The mercury climbed to 38⁰C (100.4F) in Verkhoyansk, Siberia in June 2020 creating the new record of highest temperature in the arctic region and beating Fort Yukon, Alaska, which recorded 37.8⁰C in June 1915. The forecast for the coming weeks was also a whopping 10⁰C higher than last year. This region is also known for experiencing the coldest temperatures, reaching as low as minus 60⁰C during winters.
Concerned scientists claim that the Arctic is heating with double the speed of global average. “Such heat-waves aren't necessarily new to Siberia, but that climate change is increasing their severity and length,” says Sergei Semyonov of the Yu. A. Izrael Institute of Global Climate and Ecology in Moscow.
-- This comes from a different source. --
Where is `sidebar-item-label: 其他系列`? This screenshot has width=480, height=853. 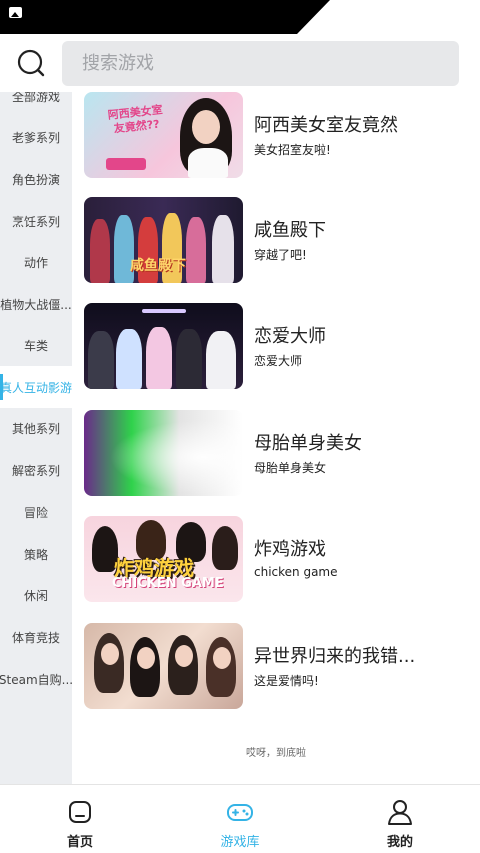
sidebar-item-label: 其他系列 is located at coordinates (36, 428).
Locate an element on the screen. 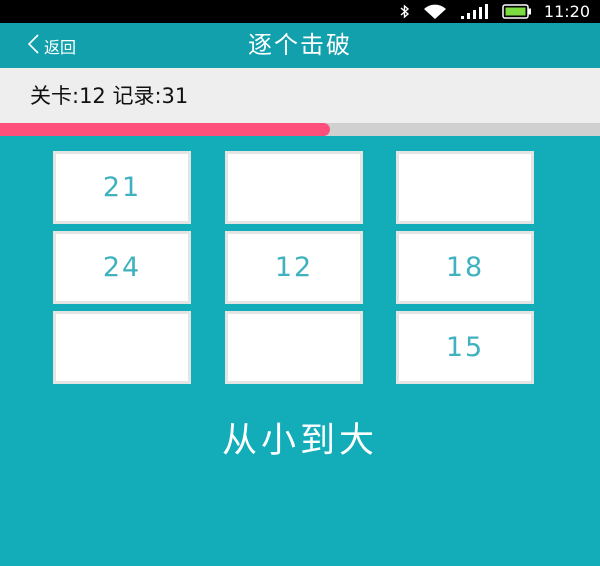 This screenshot has height=566, width=600. page-title: 逐个击破 is located at coordinates (300, 45).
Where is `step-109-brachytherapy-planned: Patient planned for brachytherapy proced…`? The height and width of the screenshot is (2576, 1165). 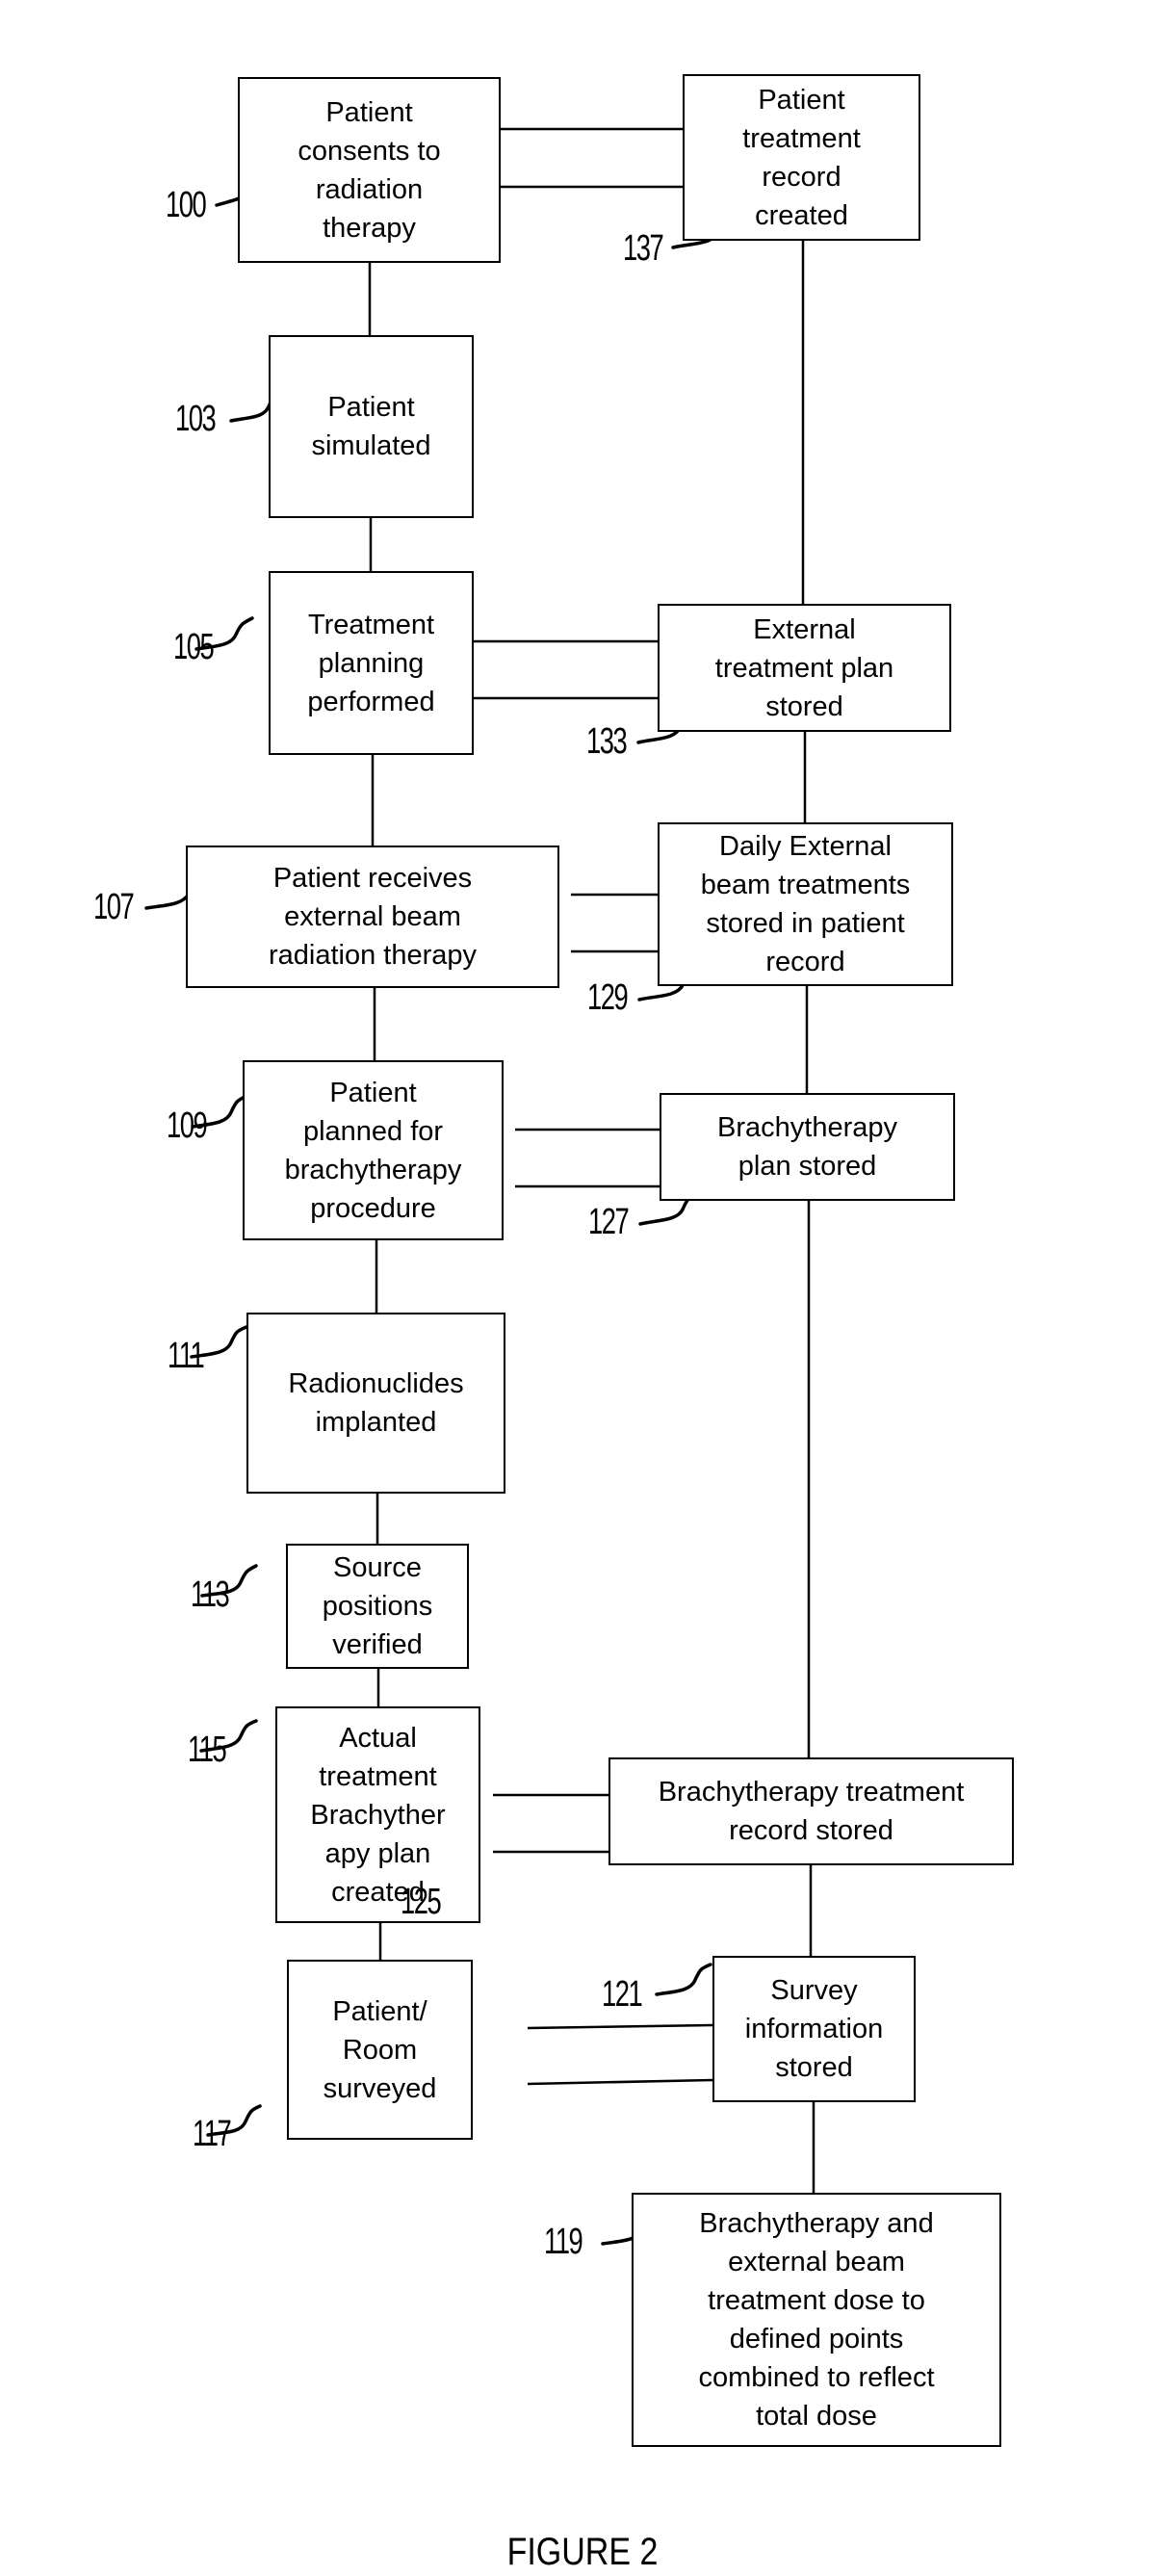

The heat waves are occurring due to a ‘heat dome’ effect in the Arctic region. This phenomenon happens when the Air is pushed and compressed, creating a very high mass of air into one location. This heavy air prevents clouds from forming, keeping the weather sunny, and pushes warm temperatures down to the surface which creates a virtual dome in which heat is trapped for a long duration.
This has led to devastating consequences for the environment of the arctic region. The forest areas of Sakha Republic, Russian Federation are witnessing rampant Wildfires. In Siberia, a major diesel oil spill incident happened due to the melting of Permafrost and caused contamination in the Ambarnaya River.
Permafrost serves as a foundation for almost the entire Northern Hemisphere’s landmass and is also responsible for trapping twice the amount of carbon found in the atmosphere. This is a cause of concern, not only for the Arctic, but for the entire globe as it would amount to release of more carbon dioxide in the atmosphere.
Global warming is further fuelling the increase in temperatures of the frigid regions. May 2020 was reportedly the warmest month, according to the climate report of Copernicus Climate Change Service. As a result, snow in these areas melted earlier than it was supposed to. In 2012 as well, around 97% of the ice sheets in Greenland turned to slush due to extensive warming and in 2016, the warm climate in Norway resulted in rainfall instead of snowfall.
From these observations, it would be fitting to state that our planet is undergoing ‘Polar Amplification’, meaning, quicker warming of the poles. Snow cover helps in reflecting the sunlight back in the atmosphere. However, with the gradual warming of Earth, the amount of snow is declining and more heat is being captured instead of being reflected. Melting of snow and icy bodies contributes to sea level rise, increasing the probability of floods in low lying coastal areas.
These events are indicative of the degrading health of our planet which to a large extent are caused by our reckless actions. If we persist with business as usual, the survival of the human race may be as endangered as that of the Siberian tigers.